Ciclo A

SOMENIDAD DE LA EPIFANÍA DEL SEÑOR. 6 de enero de 2017

 

Como no podemos entretenernos con las estrellas entre nuestras manos, mejor que se queden allá en lo alto y empujen nuestros ojos a mirar al cielo, para admirar, para soñar, para desear… que es otra forma de entretener. Para nuestros ojos son una motita luminosa en la oscuridad de la noche, y tienen sin embargo tamaño de gigante, tanto que ni uniendo los brazos de todos los humanos podríamos abrazar. Pero aún nos quedan ganas de cogerlas, porque nos siguen pareciendo lucecitas cercanas y domésticas que, aunque sepamos que son inalcanzables, invitan a soñar y no a dormir, soñar en vigilia. 

            ¿En qué sueñan los humanos cuando miran las estrellas? Ellas no van a dar lo que no tienen, pero, como son preciosas, arrancan de nosotros el recuerdo de cosas que nos resultan queridas, aunque, hoy por hoy, resultan inalcanzables. Ellas son dedos de lo que ansiamos obtener. ¿Serán lo mismo las estrellas para un anciano que para un niño? ¿Para un rico que para un pobre?  ¿Para un trabajador que para un parado? ¿Despiertan lo mismo las estrellas en África que en Europa? ¿En Irak y en Siria que en Holanda? ¿En la Mancha que en Cataluña?

            No se van a cansar las estrellas de ser estrellas, brillando y brillando una y otra noche, ni nosotros de soñar, soñando y soñando, un día y otro día. Ellas no cambian y nosotros sí, sobre todo en la medida en que cambien nuestros sueños, nuestros deseos, que son el estímulo de nuestra vida y que nos hace tener propósito de cambio, de enmienda, de crecimiento. ¿Por qué los Magos de Oriente vieron lo que no vio Herodes siendo la estrella la misma? Unos miraron con unos sueños y el otro con otro diferente. A los que buscan a Dios, de algún modo, todo les suena a divino.

Tal vez una estrella sirve para avivar el deseo, porque en medio de la oscuridad es un puntito de luz  que se abre a una luz mayor. Dios ha despertado nuestros deseos más ambiciosos, porque nos ha prometido la eternidad, la felicidad sin oscuridad alguna y para siempre. Y para ello ha nacido Él también con deseo de hombre, para que los humanos deseemos a Dios, para que lo busquemos, para que no nos embelesemos en la luz de estrellas, que son bonitas, pero solo cumplirán su oficio si nos llevan a Dios, como a los Magos de Oriente.
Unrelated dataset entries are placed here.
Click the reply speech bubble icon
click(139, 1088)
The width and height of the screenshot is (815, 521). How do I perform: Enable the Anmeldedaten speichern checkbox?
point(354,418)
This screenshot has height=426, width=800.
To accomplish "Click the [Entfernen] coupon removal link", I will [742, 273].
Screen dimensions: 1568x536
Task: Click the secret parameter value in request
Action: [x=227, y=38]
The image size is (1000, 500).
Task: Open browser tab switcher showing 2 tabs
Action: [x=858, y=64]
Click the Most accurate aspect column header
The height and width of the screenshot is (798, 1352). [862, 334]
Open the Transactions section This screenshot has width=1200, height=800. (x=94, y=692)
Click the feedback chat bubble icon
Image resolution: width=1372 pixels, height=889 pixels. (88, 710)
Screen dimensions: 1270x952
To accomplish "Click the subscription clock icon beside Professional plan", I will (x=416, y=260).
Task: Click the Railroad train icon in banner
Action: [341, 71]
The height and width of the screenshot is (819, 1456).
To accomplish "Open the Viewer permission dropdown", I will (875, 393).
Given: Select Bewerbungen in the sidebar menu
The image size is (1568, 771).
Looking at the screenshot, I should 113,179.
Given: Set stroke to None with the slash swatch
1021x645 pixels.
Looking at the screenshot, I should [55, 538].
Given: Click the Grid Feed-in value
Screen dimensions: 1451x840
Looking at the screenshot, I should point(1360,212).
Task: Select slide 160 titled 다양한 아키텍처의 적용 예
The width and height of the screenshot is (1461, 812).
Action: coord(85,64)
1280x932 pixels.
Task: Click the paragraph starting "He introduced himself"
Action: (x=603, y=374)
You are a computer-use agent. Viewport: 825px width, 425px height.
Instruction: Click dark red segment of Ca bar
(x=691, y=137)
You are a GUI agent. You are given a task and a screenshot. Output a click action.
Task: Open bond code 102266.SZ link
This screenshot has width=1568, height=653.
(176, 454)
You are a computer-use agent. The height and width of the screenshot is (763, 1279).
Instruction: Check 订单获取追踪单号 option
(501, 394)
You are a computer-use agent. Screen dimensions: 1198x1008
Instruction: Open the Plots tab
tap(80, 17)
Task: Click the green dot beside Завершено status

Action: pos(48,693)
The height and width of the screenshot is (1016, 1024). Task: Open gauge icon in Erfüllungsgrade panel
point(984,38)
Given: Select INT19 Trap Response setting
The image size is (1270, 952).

Ellos buscaban sin saber exactamente, nosotros sí lo sabemos y no debemos ofrecer otra cosa mejor, otro regalo más logrado, que la alegría del Dios que nos ha nacido.

¿Para qué soñar con cosas en diminuto, con cosas que se pasarán si podemos soñar con el mismo Dios? Es decir, ¿por qué preocuparnos tanto en buscar y conseguir lo que no va a dar felicidad, si ya tenemos al alcance de la mano a Dios con nosotros? La distancia de los Magos de Oriente a Herodes es la distancia del que está cerca, pero es miope, y los que vienen de lejos, pero con sinceridad de corazón y deseo de Dios. ¿No seremos nosotros los que, por estar cerca del Hijo de Dios lo olvidamos embobados con la estrella que lo indica, con los signos que hacen referencia a su presencia? ¿Cómo saberlo? Miremos a Herodes y los Magos: en uno había proyecto homicida, y lo reproduce de algún modo el que resulta indiferente ante la presencia viva de otra persona; en los otros había adoración de Dios, que es sorpresa y protección del Dios de la Vida y toda vida que viene de Él. Hoy, de forma subrayada, miramos a los que no conocen a Jesucristo, y que son siempre hermanos nuestros, que en sus búsquedas no dejan de buscar a Dios. Pedimos para ellos cristianos que, al modo de estrellas, le indiquen donde está el Salvador. Y no nos cansemos de soñar en Dios con una humanidad que reconozca a Dios Padre en Cristo, donde gobierne la justicia de Dios, donde la fraternidad sea la condición compartida. De este modo no dejaremos de movernos hacia Él, sabiendo que no lo podremos alcanzar jamás, sino que Él nos alcanzará a nosotros, los que lo buscamos aun sin saberlo. Entonces sí podremos, uniendo brazos de hermanos, abrazar, no solo las estrellas, sino al mismo sol que nos nace de los alto.